There’s some really interesting structure here. Most clear is that there are two big control-flow diverges - two diamonds made up of nodes - one tall on the top, and a smaller one below. What we have is code to find out which string we have, and then a separate normal IntegerSwitch
below that is the actual switch body.
The code to find out which string we have is also itself initially an integer switch
, on the hash code of the string. Then each case of that switch
also checks if the string is the same instance as the constant in the case expression, or if not it checks if it’s the same length, and then if it is it checks that the characters are equal by doing an array comparison. Along the way it guards that parts of the data structures are not null. Why break down what looks like an atomic operation - a switch
on a string - to so many small operations? Part of it is that there is no bytecode for a string switch
and they didn’t want to add one so it needs to be expressed in terms of existing bytecode, but also in Graal the idea is that if you decompose the operation then parts of it can optimize independently. At one point in this graph we load the string length - and if we use the string length elsewhere then we can do that just once and both parts of the program can use the result.
Loops
private static int exampleWhile(int count) {
int a = count;
while (a > 0) {
intField = a;
a--;
}
return count;
}
So far all the arrows have pointed downward (except the dashed information edges.) This means the program has been going in only one direction. In a program with loops, we need to go backward to earlier parts of the program. This is shown with a thick red arrow. We draw it thickly because these edges are so important - loops are where key optimisations are to be found, and where many complex constraints come from.

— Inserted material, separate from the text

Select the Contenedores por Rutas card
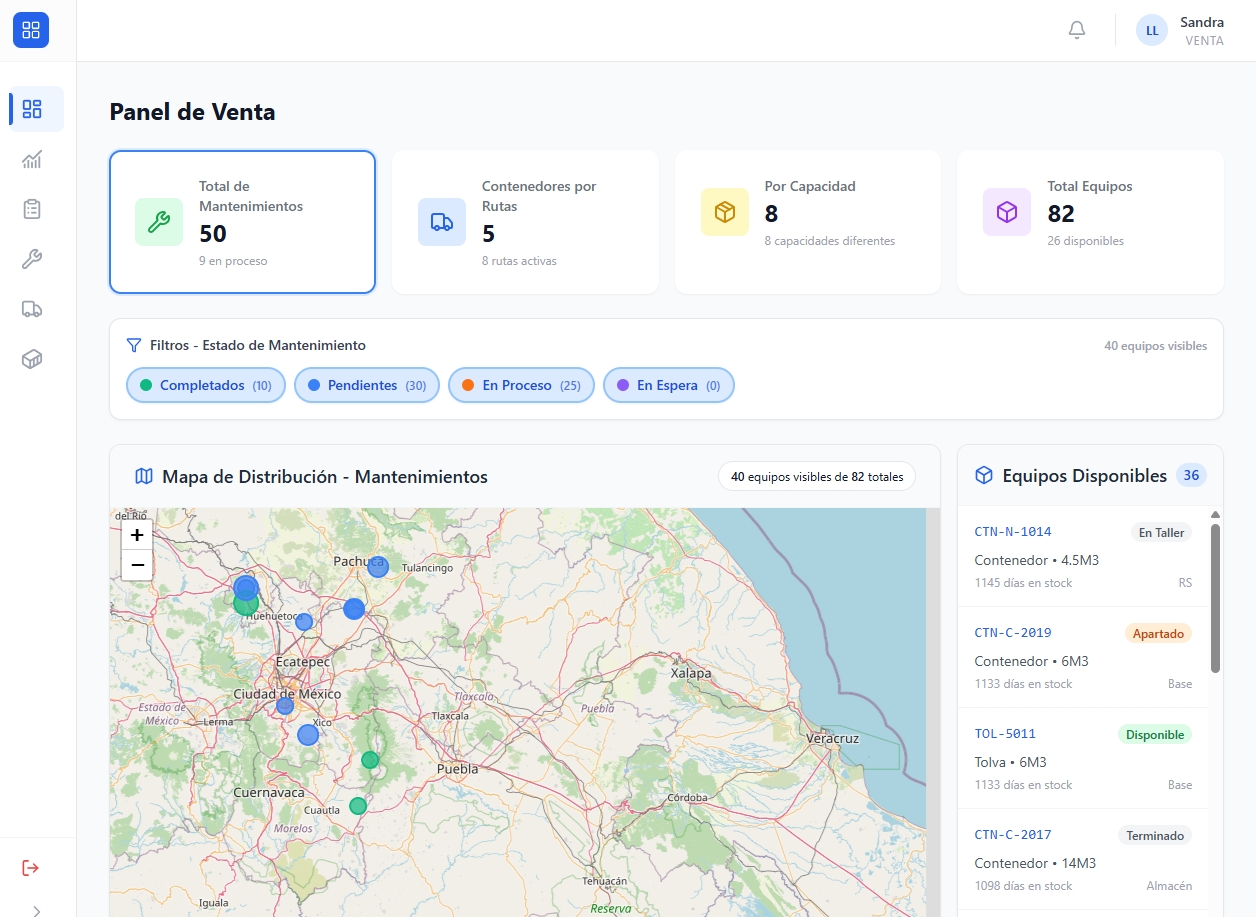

Looking at just the control-flow to begin with, we see how this loop has a begin, and then it has both an end and an exit. The end has the arrow back up to the beginning - the exit is where we leave the loop and go on to other code such as the return in this case.

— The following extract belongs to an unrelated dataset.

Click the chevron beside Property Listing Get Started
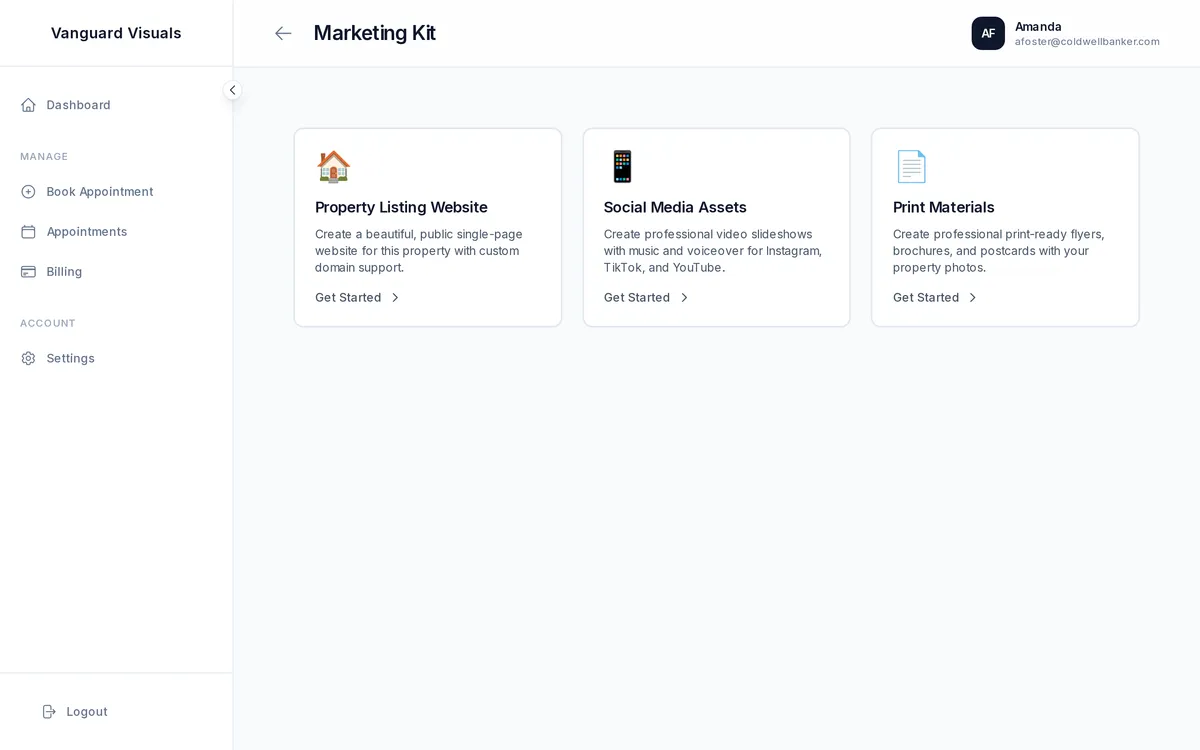click(x=395, y=297)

Looking at the control-flow, the ϕ is now a bit more complicated. The value on entering the loop is P(0)
, then you can see that subsequent values are itself added to the constant -1
(Graal canonicalizes subtraction to addition with a negative value.) That’s then the value for deciding if we leave the loop or not.

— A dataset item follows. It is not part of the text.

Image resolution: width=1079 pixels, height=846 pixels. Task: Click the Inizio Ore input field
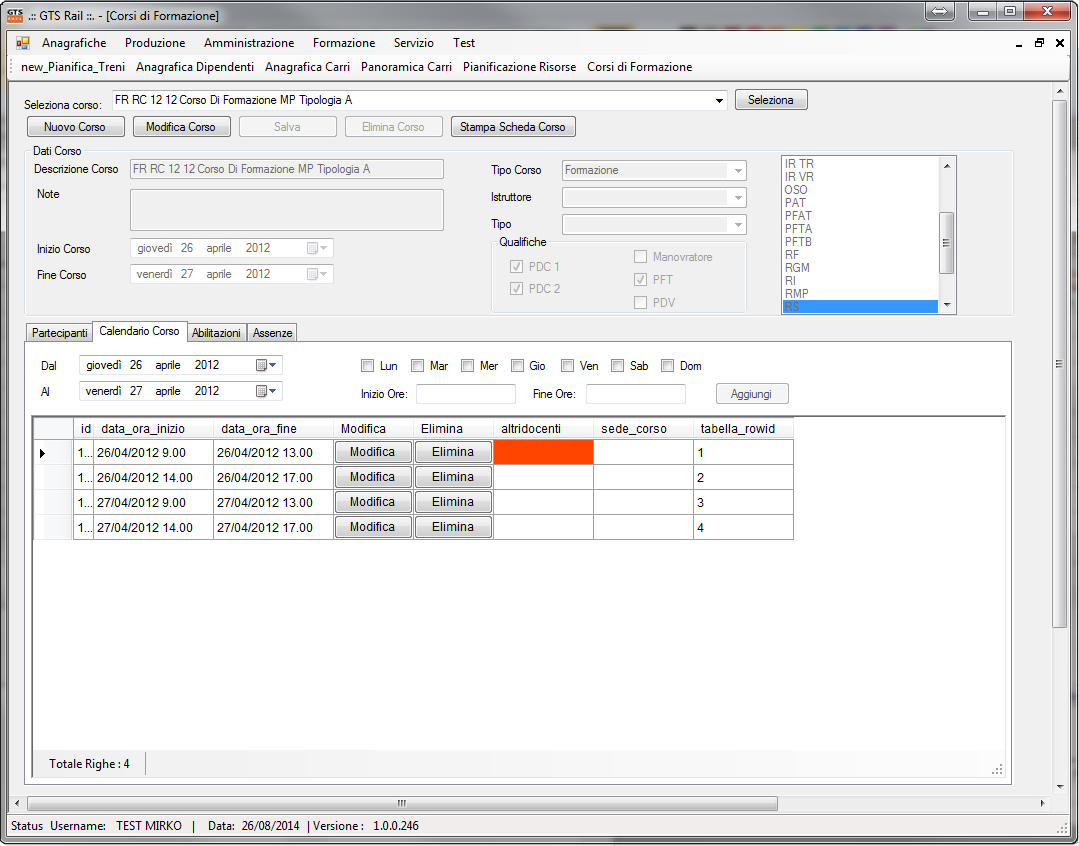point(466,394)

So we have two cycles in our graph - one in the control-flow, and another in the data-flow. They’re separate, but working together.
private static int exampleFor(int count) {
for (int a = count; a > 0; a--) {
intField = a;
}
return count;
}
The graph for a for
loop is exactly the same as the while
loop - the extra syntax of for desugars in the javac
Java compiler to the same bytecode.
private static int exampleNestedWhile(int count) {
int a = count;
while (a > 0) {
int y = count;
while (y > 0) {
intField = a;
y--;
}
a--;
}
return count;
}
The control-flow structure starts to become very interesting when we nest loops. We have two thick backward control-flow edges now. Notice how the return statement is in the middle of the graph.
private static int exampleWhileBreak(int count) {
int a = count;
while (a > 0) {
if (a == 4) {
break;
}
intField = a;
a--;
}
return count;
}
A loop with a break
statement in it produces two loop exits. Notice how the exit from the break
is no different to the exit from the condition.
private static int exampleNestedWhileBreak(int count) {
int a = count;
outer: while (a > 0) {
int b = count;
while (b > 0) {
if (b == 4) {
break outer;
}
intField = a;
b--;
}
a--;
}
return count;
}
For a break
from within a nested loop, notice how the dashed line identifying which loop is being exited is useful.
private static int exampleReducible(boolean condition, int count) {
int a = count;
if (condition) {
a = count - 1;
}
while (a > 0) {
intField = a;
inner:
a--;
}
return count;
}
Graal has a structured representation of loops. They’re kept as first-class parts of the graph all the way through - they aren’t lowered to some kind of goto like you may have seen other compilers doing. This works fine for what a kind of structure loop that we call reducible loops. This is the only kind of loop that you can write in Java code, as Java has no goto
. However by writing JVM bytecode directly, we can create a loop that is not so simply structured, and that we call irreducible (or not-reducible in some texts.)
iload_1
istore_2
iload_0
ifeq L_start_of_loop
goto L_inside_loop # jump inside the loop
L_start_of_loop:
iload_2
ifle L_end_of_loop
iload_2
putstatic Field Irreducible intField I
L_inside_loop:
iinc 2 -1
goto L_start_of_loop
L_end_of_loop:
iload_1
ireturn
Graal cannot simply represent this unstructured loop with multiple entry points. If you turn on compiler logger it will tell you that it is not going to compile it.
231 355 4 Irreducible::exampleIrreducible (25 bytes) COMPILE SKIPPED: Non-reducible loop (not retryable)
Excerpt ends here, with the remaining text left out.